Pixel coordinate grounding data
[Start of section]
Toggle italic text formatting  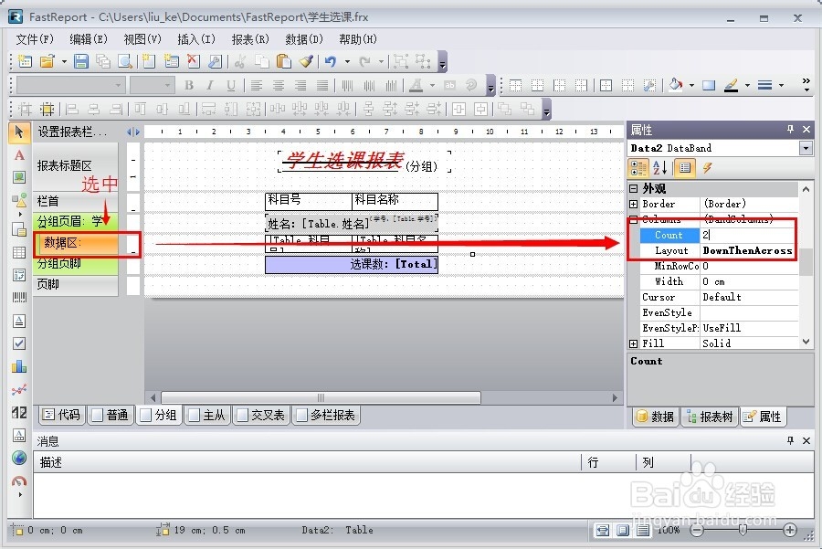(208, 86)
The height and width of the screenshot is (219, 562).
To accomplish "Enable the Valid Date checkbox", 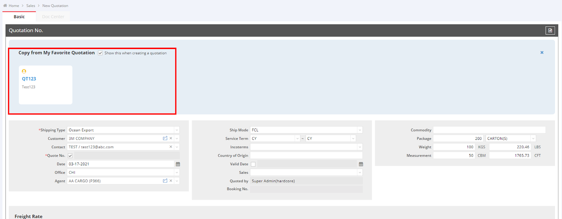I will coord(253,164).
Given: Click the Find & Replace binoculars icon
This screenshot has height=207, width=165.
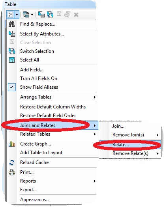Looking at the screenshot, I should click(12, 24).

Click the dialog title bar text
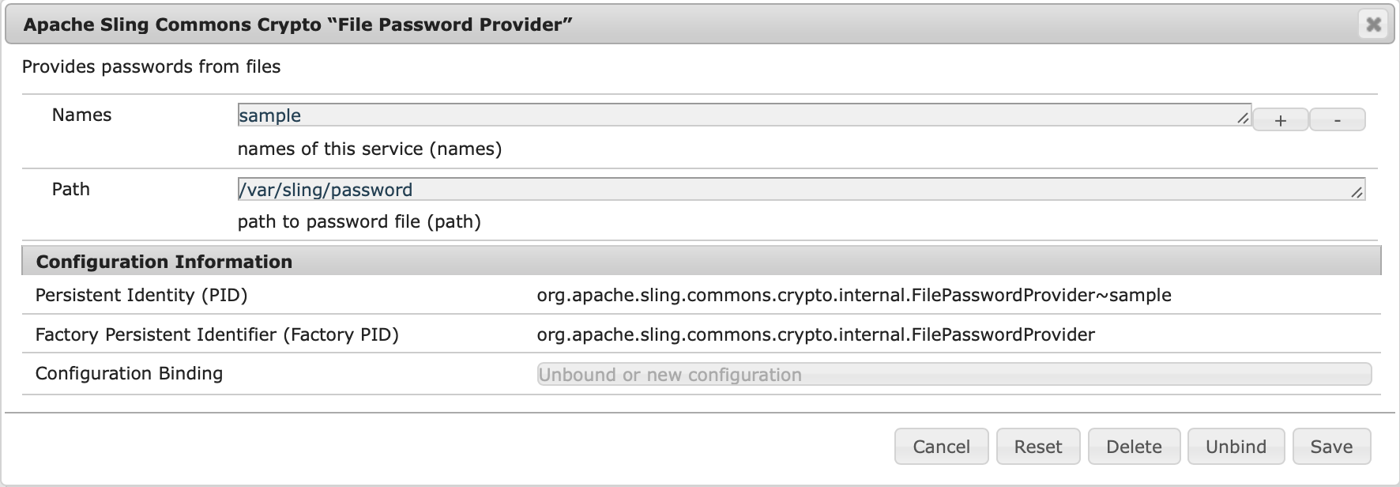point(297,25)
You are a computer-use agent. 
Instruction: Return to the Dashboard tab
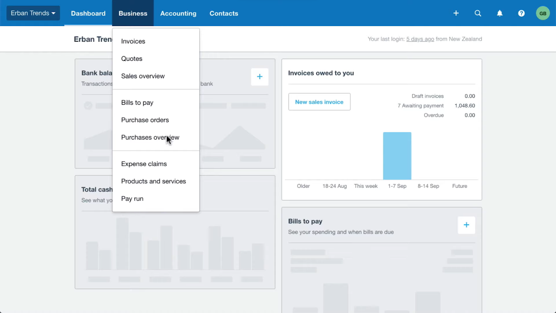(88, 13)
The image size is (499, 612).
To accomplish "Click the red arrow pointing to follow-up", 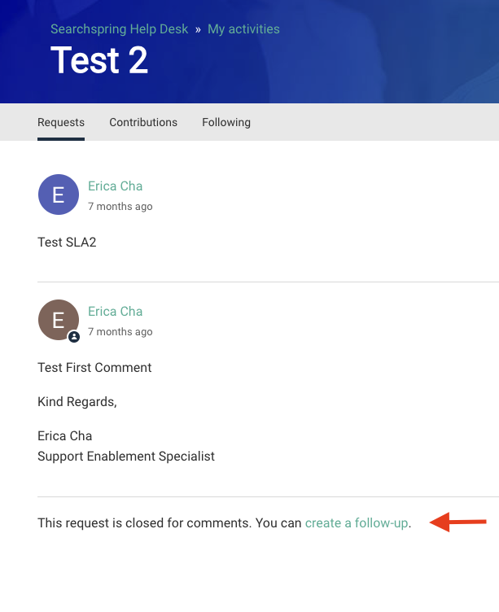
[End of section]
→ Exercise description
The line with "Instruction: Return to the Dashboard tab" and each line after it, through the final line of the data, are to be duplicated exactly, with pictures left out and nothing more included.

→ Output
Instruction: Return to the Dashboard tab
(88, 13)
The image size is (499, 612).
To accomplish "Click the red arrow pointing to follow-up", 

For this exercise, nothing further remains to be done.